WORK REQUIRED
Transcribe, word for word, every line from the one containing "You are a GUI" through the final line of the records, and omit the pictures.

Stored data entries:

———

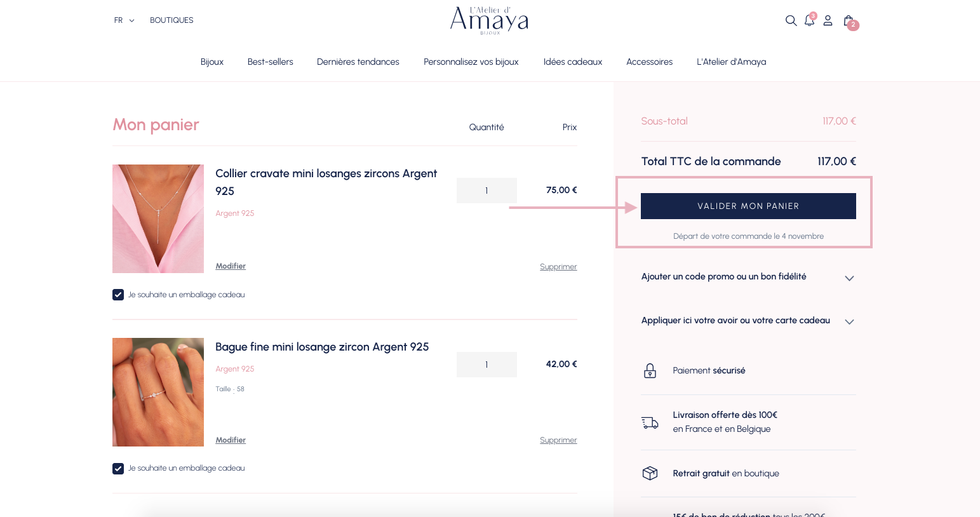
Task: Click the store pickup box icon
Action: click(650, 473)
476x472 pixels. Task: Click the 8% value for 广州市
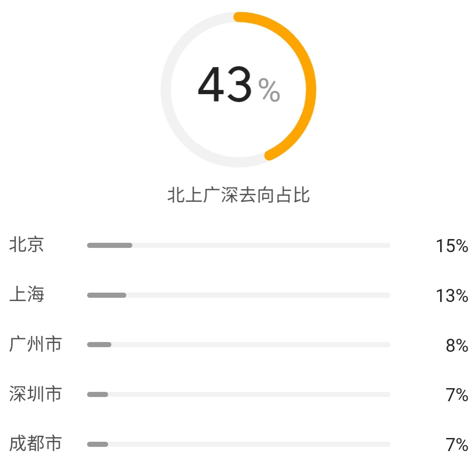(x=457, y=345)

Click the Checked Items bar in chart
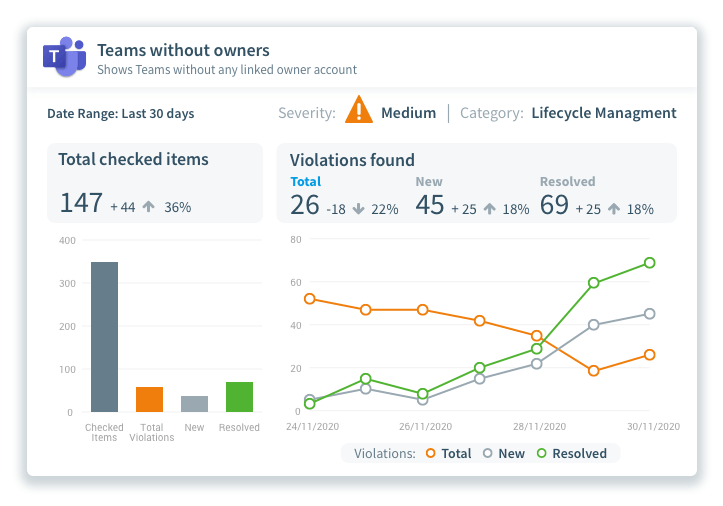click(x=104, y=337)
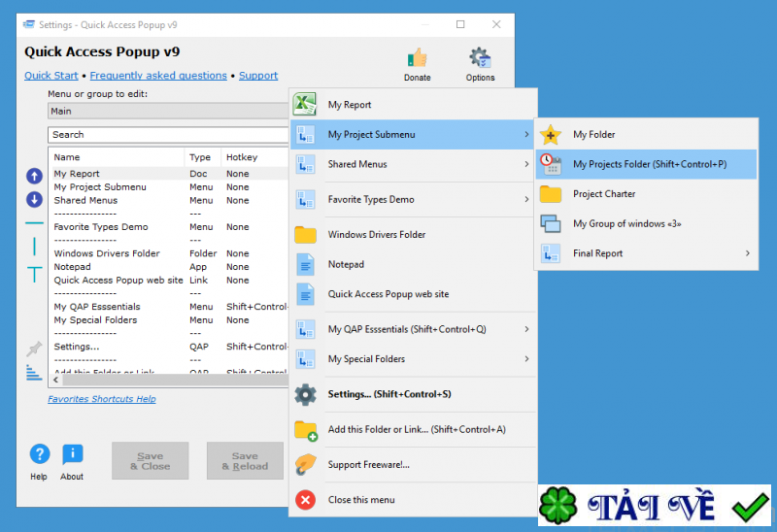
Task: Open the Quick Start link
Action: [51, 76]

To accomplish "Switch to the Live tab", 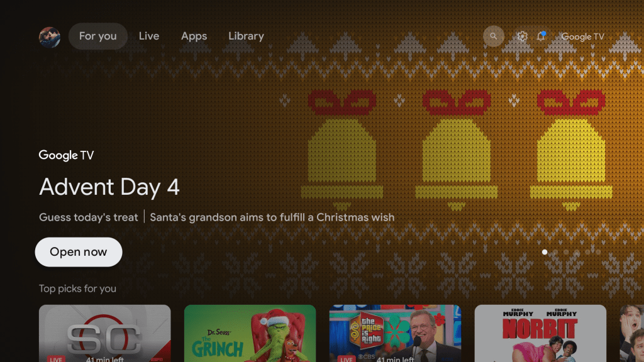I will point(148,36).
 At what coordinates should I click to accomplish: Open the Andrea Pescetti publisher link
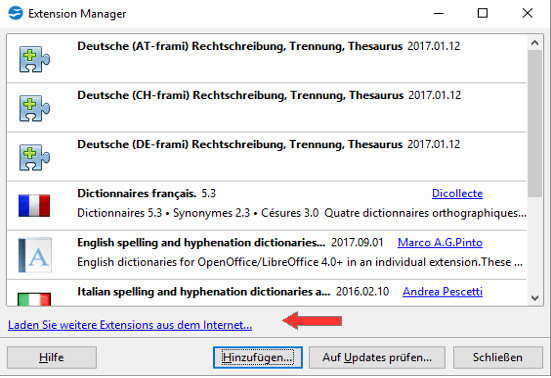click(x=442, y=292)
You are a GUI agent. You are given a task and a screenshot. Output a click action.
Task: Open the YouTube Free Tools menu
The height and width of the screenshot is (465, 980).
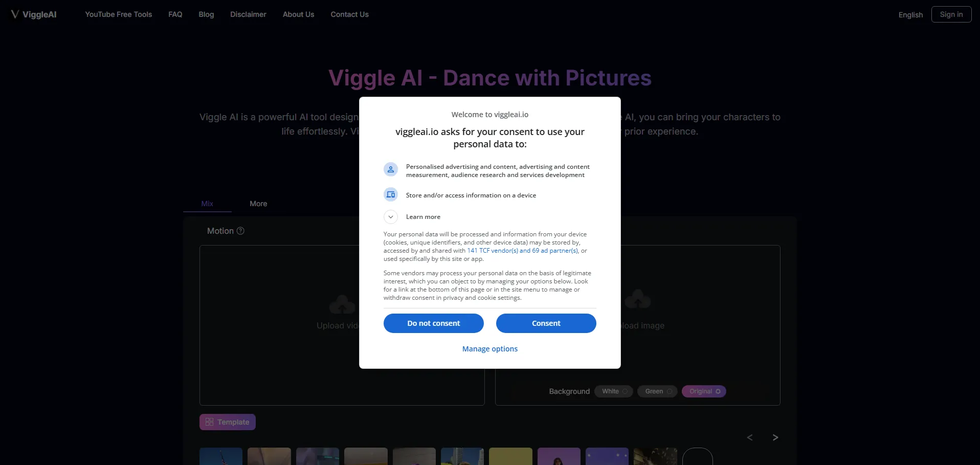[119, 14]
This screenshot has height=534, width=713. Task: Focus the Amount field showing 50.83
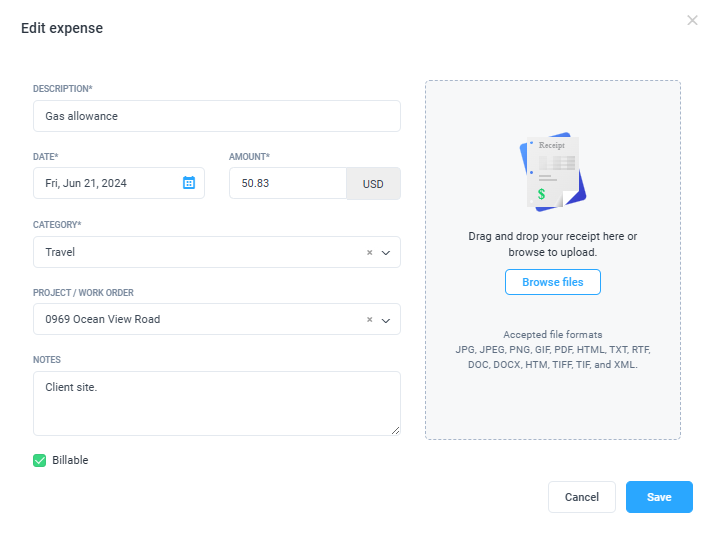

———

EXERCISE RESULT
You are a GUI agent. You are given a task and a screenshot. Output a click action.
Task: Open the YouTube Free Tools menu
The height and width of the screenshot is (465, 980).
[119, 14]
This screenshot has height=534, width=713. Task: Focus the Amount field showing 50.83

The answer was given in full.